Required task:
Reproduce every item below verbatim, preserving each line and its characters unchanged.

** Start of Record set **

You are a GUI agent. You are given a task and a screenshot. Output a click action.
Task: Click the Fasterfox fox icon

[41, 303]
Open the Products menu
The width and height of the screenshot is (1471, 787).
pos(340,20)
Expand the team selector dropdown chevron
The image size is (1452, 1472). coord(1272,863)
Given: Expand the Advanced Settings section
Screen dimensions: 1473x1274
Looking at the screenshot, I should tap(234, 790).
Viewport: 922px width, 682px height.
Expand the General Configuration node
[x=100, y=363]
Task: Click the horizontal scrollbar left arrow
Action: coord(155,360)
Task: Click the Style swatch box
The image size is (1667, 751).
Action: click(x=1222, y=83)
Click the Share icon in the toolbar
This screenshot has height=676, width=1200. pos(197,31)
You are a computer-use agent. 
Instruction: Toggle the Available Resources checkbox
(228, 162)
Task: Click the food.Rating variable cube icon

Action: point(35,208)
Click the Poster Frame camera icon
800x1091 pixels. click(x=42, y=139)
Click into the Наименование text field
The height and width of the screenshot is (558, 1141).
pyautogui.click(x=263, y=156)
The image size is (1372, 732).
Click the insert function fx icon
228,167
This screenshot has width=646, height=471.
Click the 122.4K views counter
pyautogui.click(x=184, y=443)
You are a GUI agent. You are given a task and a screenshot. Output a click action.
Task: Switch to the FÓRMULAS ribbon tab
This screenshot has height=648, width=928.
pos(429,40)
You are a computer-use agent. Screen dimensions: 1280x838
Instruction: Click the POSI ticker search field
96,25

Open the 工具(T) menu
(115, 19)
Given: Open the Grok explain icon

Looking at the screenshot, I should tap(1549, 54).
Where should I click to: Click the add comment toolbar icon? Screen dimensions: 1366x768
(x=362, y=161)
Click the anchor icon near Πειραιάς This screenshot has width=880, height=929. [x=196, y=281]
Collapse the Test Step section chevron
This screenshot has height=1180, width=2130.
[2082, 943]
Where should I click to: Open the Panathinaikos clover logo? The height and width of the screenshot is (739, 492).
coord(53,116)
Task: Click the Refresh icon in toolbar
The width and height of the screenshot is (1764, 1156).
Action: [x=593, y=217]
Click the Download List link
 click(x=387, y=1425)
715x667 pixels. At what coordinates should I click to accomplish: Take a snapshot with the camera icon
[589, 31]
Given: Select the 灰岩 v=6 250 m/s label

** End of Record set **

Solution to this problem:
You are a GUI agent. You are given a task and a screenshot. Output a click action.
Task: Click the Fasterfox fox icon

[41, 303]
Open the Products menu
The width and height of the screenshot is (1471, 787).
pos(340,20)
Expand the team selector dropdown chevron
The image size is (1452, 1472). coord(1272,863)
Given: Expand the Advanced Settings section
Screen dimensions: 1473x1274
Looking at the screenshot, I should tap(234, 790).
Viewport: 922px width, 682px height.
Expand the General Configuration node
[x=100, y=363]
Task: Click the horizontal scrollbar left arrow
Action: coord(155,360)
Task: Click the Style swatch box
The image size is (1667, 751).
Action: click(x=1222, y=83)
Click the Share icon in the toolbar
This screenshot has height=676, width=1200. pos(197,31)
You are a computer-use agent. 
Instruction: Toggle the Available Resources checkbox
(228, 162)
Task: Click the food.Rating variable cube icon

Action: point(35,208)
Click the Poster Frame camera icon
800x1091 pixels. click(x=42, y=139)
Click into the Наименование text field
The height and width of the screenshot is (558, 1141).
pyautogui.click(x=263, y=156)
The image size is (1372, 732).
Click the insert function fx icon
228,167
This screenshot has width=646, height=471.
Click the 122.4K views counter
pyautogui.click(x=184, y=443)
You are a GUI agent. You are given a task and a screenshot. Output a click action.
Task: Switch to the FÓRMULAS ribbon tab
This screenshot has height=648, width=928.
pos(429,40)
You are a computer-use agent. Screen dimensions: 1280x838
Instruction: Click the POSI ticker search field
96,25

Open the 工具(T) menu
(115, 19)
Given: Open the Grok explain icon

Looking at the screenshot, I should tap(1549, 54).
Where should I click to: Click the add comment toolbar icon? Screen dimensions: 1366x768
(x=362, y=161)
Click the anchor icon near Πειραιάς This screenshot has width=880, height=929. [x=196, y=281]
Collapse the Test Step section chevron
This screenshot has height=1180, width=2130.
[2082, 943]
Where should I click to: Open the Panathinaikos clover logo? The height and width of the screenshot is (739, 492).
coord(53,116)
Task: Click the Refresh icon in toolbar
The width and height of the screenshot is (1764, 1156).
Action: [x=593, y=217]
Click the Download List link
 click(x=387, y=1425)
715x667 pixels. At what coordinates should I click to accomplish: Take a snapshot with the camera icon
[589, 31]
Given: Select the 灰岩 v=6 250 m/s label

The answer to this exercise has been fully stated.